THIS book would not have been added to the multitude of similar memorials of friends and relatives, had it not been for the judgment, repeatedly expressed, of persons well acquainted with the subject of these sketches, that some notice of his life and character in a volume, would certainly do good. As an account of the trials and conflicts of a youthful Christian, nearly the whole of whose life was a protracted struggle after health, and nearly all his attainments the result of repeated disappointments, there is something in it of novelty and originality-something, at least, out of the ordinary channel of biographies. Of the current and changes of the mortal existence here recorded, there are no visible results, nor any consciousness in men's minds connected with the name; and, in general, a book of memorials is of

those whose successful or remarkable doings, or whose important position, at least, in a larger or a smaller circle, have given them some measure of reputation and of influence.

But in this book there is nothing either of fame or position connected with its subject, to give it popularity; and its interest must be owing to the pleasure men may take in pursuing the development of a repressed and noble nature, through a life of suffering. There are important Christian lessons contained in it, and growing out of it; and we would fain hope that this simple record of illness and of disappointed expectation, conducting only to the grave, yet there, and all the way along, pointing to heaven, may meet a want, if not a wish, in some minds, especially youthful minds, and be instrumental in quickening some hearts, perhaps distressed and desponding hearts, in the grand but often trying pilgrimage to the Saints' Rest.
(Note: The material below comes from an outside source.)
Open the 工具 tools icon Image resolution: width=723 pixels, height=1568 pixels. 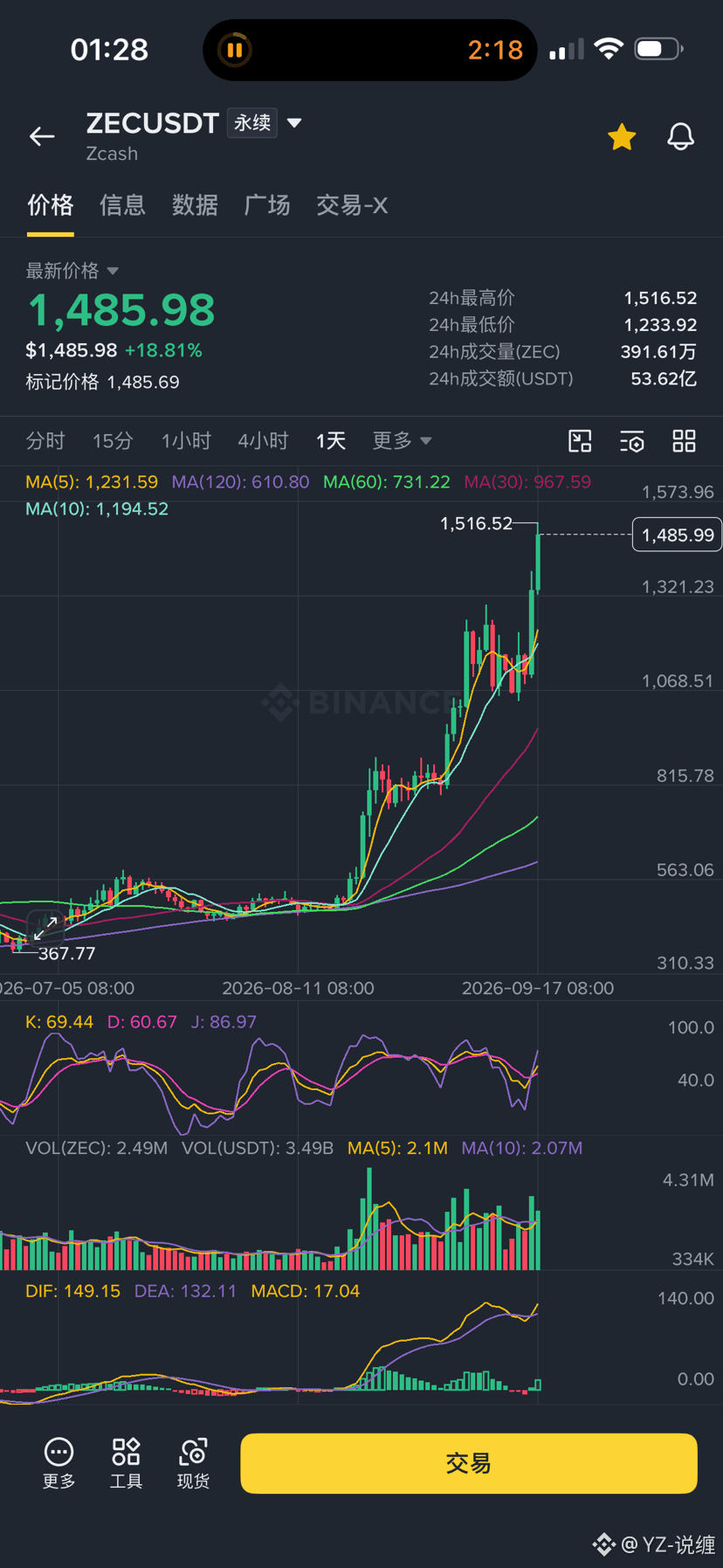pyautogui.click(x=126, y=1463)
NEW YORK, Sept. 1st, 1851.

INTRODUCTION.

ALMOST the earliest recollection of my beloved brother presents him as a beautiful child, with one hand in mine, and we together on the way to school. It was with a mixture of fraternal pride and love that I watched over him, and both of us seemed for a time to be moving in the bright world around us as in a dream. This play-mate care of childhood grew into a painful anxiety when ill health had become the element of his existence; but still, the fervency and strength of our affection were increased by it. I remember for the first time having the sole care of him away from home, when we were both very young, during a sojourn of some weeks for his health at an unvisited mineral spring in the wilderness, then lying in the same primeval state as when it was resorted to only by bears and savages. The images of that isolation from society were absorbed, on the part of both of us, in one feeling-that of intense and overwhelming home-sickness. There was only one habitation in a field of stumps and cornstalks, amidst the desolation of a half-burned clearing in the heart of the forest, and the time was heavy and long with us; but his patience, cheerfulness, and power of enjoyment amidst suffering, began even then to be remarkable.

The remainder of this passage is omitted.